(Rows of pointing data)
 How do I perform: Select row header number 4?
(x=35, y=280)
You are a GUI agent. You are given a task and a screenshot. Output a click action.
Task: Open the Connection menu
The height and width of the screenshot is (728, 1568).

**TASK GOAL:** Rewrite the listing with "Connection" replaced by "Network" throughout, leaving everything else as it is.

**RIGHT ANSWER:**
 How do I perform: Select row header number 4?
(x=35, y=280)
You are a GUI agent. You are given a task and a screenshot. Output a click action.
Task: Open the Network menu
The height and width of the screenshot is (728, 1568).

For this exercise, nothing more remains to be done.